> WHAT YOU ARE ASKED TO DO:
Go through the entries and copy every one exactly.

> DATASET ENTRIES:
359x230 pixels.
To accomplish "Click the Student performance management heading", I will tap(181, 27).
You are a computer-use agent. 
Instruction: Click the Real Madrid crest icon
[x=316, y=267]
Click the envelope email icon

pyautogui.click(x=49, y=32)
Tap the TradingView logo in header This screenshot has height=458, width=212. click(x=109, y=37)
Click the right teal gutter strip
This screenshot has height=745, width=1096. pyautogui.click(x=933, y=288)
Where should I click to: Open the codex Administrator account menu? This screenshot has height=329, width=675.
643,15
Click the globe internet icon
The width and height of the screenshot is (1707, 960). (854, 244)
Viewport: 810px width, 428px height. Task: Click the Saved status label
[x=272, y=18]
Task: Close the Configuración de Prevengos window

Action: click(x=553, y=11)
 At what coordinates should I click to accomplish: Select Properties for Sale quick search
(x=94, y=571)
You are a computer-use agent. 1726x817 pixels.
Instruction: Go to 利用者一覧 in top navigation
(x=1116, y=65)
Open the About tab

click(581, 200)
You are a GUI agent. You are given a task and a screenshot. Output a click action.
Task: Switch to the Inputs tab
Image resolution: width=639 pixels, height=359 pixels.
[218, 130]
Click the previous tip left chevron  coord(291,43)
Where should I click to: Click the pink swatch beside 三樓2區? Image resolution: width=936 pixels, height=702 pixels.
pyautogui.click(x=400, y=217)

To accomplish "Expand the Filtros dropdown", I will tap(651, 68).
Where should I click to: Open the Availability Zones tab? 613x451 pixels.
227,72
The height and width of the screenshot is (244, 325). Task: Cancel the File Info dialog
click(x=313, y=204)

> OUTPUT BELOW:
359x230 pixels.
To accomplish "Click the Student performance management heading", I will tap(181, 27).
You are a computer-use agent. 
Instruction: Click the Real Madrid crest icon
[x=316, y=267]
Click the envelope email icon

pyautogui.click(x=49, y=32)
Tap the TradingView logo in header This screenshot has height=458, width=212. click(x=109, y=37)
Click the right teal gutter strip
This screenshot has height=745, width=1096. pyautogui.click(x=933, y=288)
Where should I click to: Open the codex Administrator account menu? This screenshot has height=329, width=675.
643,15
Click the globe internet icon
The width and height of the screenshot is (1707, 960). (854, 244)
Viewport: 810px width, 428px height. Task: Click the Saved status label
[x=272, y=18]
Task: Close the Configuración de Prevengos window

Action: click(x=553, y=11)
 At what coordinates should I click to accomplish: Select Properties for Sale quick search
(x=94, y=571)
You are a computer-use agent. 1726x817 pixels.
Instruction: Go to 利用者一覧 in top navigation
(x=1116, y=65)
Open the About tab

click(581, 200)
You are a GUI agent. You are given a task and a screenshot. Output a click action.
Task: Switch to the Inputs tab
Image resolution: width=639 pixels, height=359 pixels.
[218, 130]
Click the previous tip left chevron  coord(291,43)
Where should I click to: Click the pink swatch beside 三樓2區? Image resolution: width=936 pixels, height=702 pixels.
pyautogui.click(x=400, y=217)

To accomplish "Expand the Filtros dropdown", I will tap(651, 68).
Where should I click to: Open the Availability Zones tab? 613x451 pixels.
227,72
The height and width of the screenshot is (244, 325). Task: Cancel the File Info dialog
click(x=313, y=204)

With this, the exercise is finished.